The Redskins won their first game of the season, at home against Philadelphia, but it cost them dearly. Going into the game, five starters already were out with injuries. Three more got hurt in the game: Schroeder, running back George Rogers and kicker Jess Atkinson. Schroeder and Rogers returned to have erratic and disappointing seasons. Atkinson hasn't returned yet, but might come back for the playoffs.

Soon came the strike. While the union Redskins walked the picket line in front of Redskin Park, their nonunion replacements used their lockers, practiced in their jerseys and became Redskins-for-a-month.

The real players taunted the replacements over a fence. The replacements won three games that helped the union players clinch the NFC East title earlier than anyone can remember Washington's winning a division. The union players said they didn't want the replacements on their team when they returned.

It was a good month for irony and a bad one for the striking players. They never got their way. When they returned, they found 18 replacement players sharing their locker room, more than one-third of the replacement team and more nonunion players than any other NFL team kept. Twelve still are on the payroll: four on the active roster, eight on injured reserve.

The first week or so back, many of the union players were in a funk. They had not received any of their strike demands, and had lost one-fourth of their season salaries. Milot called the season "a sham." He said what many others were thinking. Some wondered how they could get excited about a season in which another set of players won three of their games. Others grumbled about replacement players moving ahead of veterans on the depth chart.

Most of the hurt feelings were repaired in time. "Our minds focused on the strike before it and during it," Bostic said yesterday, "but I don't think it was in our minds after it was over. When we came back, we came back to play football."

The Redskins played their best game less than two weeks after the final replacement game, in a 27-7 win at Buffalo. Yet how quickly the glow of victory burned out and a completely unexpected quarterback controversy flared up.

The Redskins almost traded Williams to the Raiders for a second-round draft choice before the season began. One wonders where they would be today had they made that trade.

"I don't think about that," Gibbs said Saturday. "I don't think we were that close to having that be a reality."

Williams was called upon 4 minutes into the season, when Schroeder sprained his right shoulder. Nine weeks later, Williams was back again, when Schroeder was benched for overthrowing receivers.

Williams lost his starting job when he hurt his lower back on Thanksgiving Day but returned a month later when Schroeder, unable to lead the offense anywhere, was benched again at Minnesota.

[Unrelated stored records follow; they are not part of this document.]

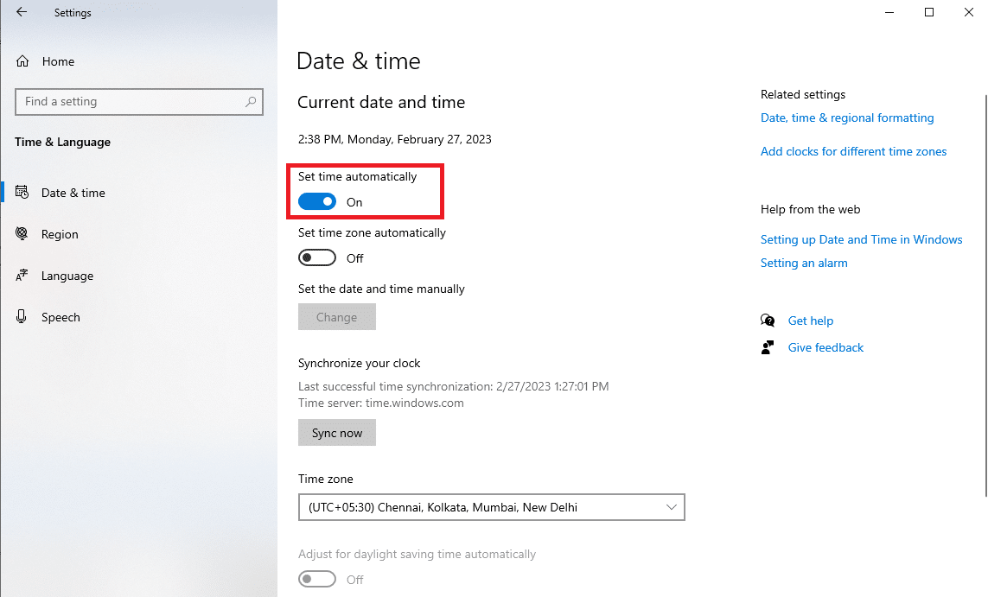Click the Give feedback person icon
This screenshot has width=988, height=597.
[x=768, y=347]
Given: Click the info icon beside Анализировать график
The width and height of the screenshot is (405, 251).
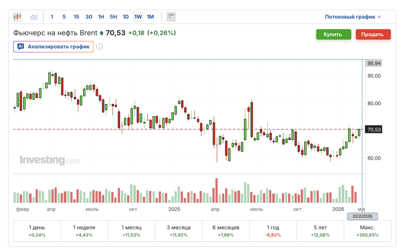Looking at the screenshot, I should click(x=100, y=47).
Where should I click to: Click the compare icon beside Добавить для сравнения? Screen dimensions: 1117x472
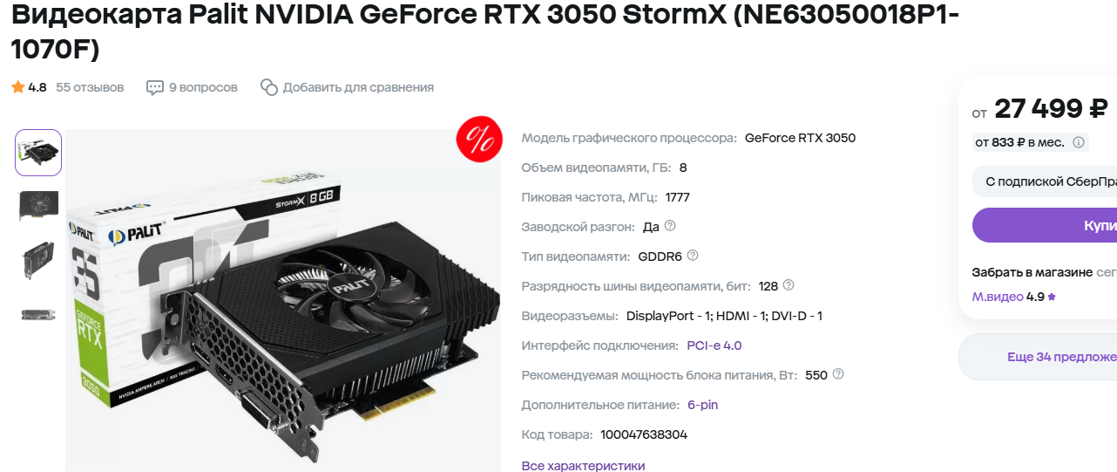click(268, 87)
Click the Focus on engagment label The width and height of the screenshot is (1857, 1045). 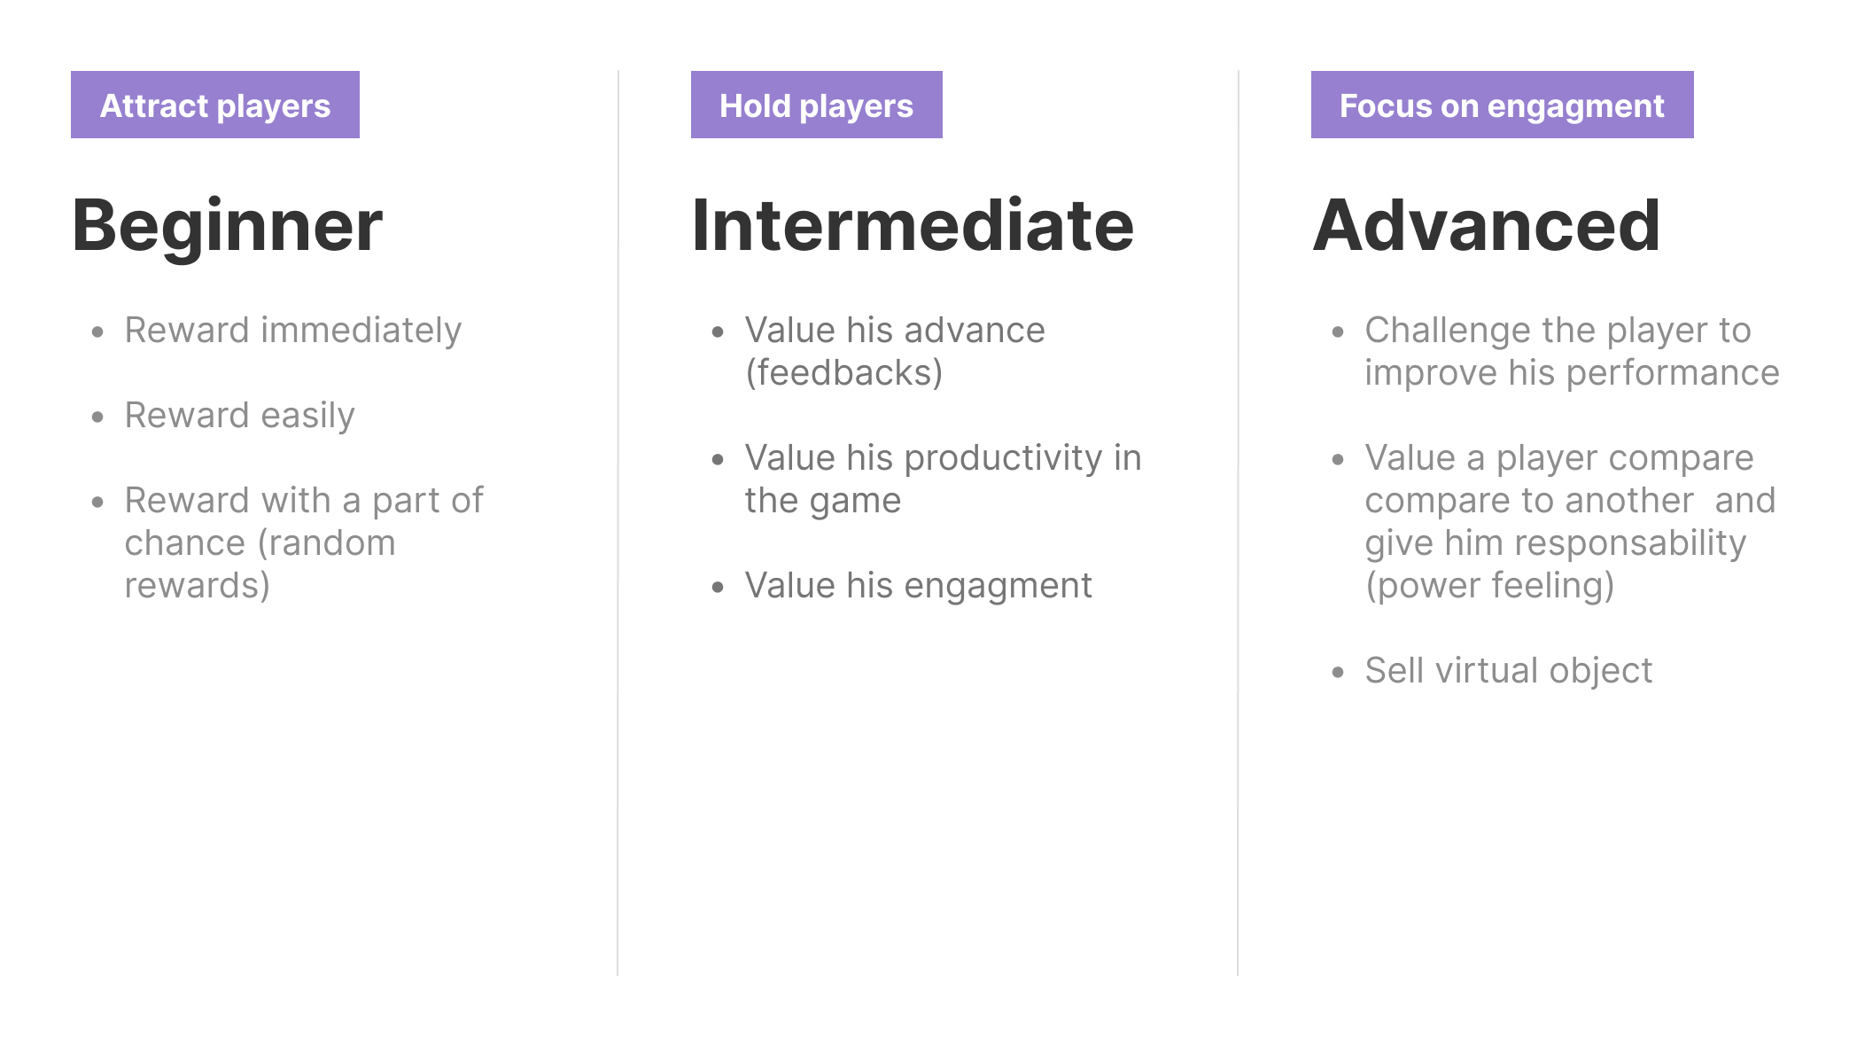click(1502, 105)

The quarterback changes, so unlike Gibbs, brought a measure of excitement and intrigue to a season that lacked both.

There was no focal point to the regular season for the Redskins. When the strike ended, the Super Bowl champion New York Giants already were four games behind Washington.

The Redskins had so looked forward to playing the Giants this season; rarely had one team been so obsessed by another in its off-season and training camp.

Yet, when they played, the Redskins were one game from winning the NFC East, and the Giants were one loss from playoff elimination. Suspense was suspended.

"Certainly, the last four or five weeks, there was no one big motivational thing to play for," Bostic said. "It was not like it was in the past, when we were winning to keep pace with whoever it was in the division. I thought we played hard, but it's not the same as it is now that every game means everything and it's a one-game season in the playoffs."

Monk said he doesn't know why the team played well for one half of a game, then poorly for another, or vice versa. The Redskins played complete games in the victory at Buffalo and a loss at Miami. The rest were partial wins.

Defensive tackle Dave Butz said he doesn't know either. But he knows what one reason should not be.

"The strike's been over for quite a while," he said. "I don't think we can use that excuse anymore."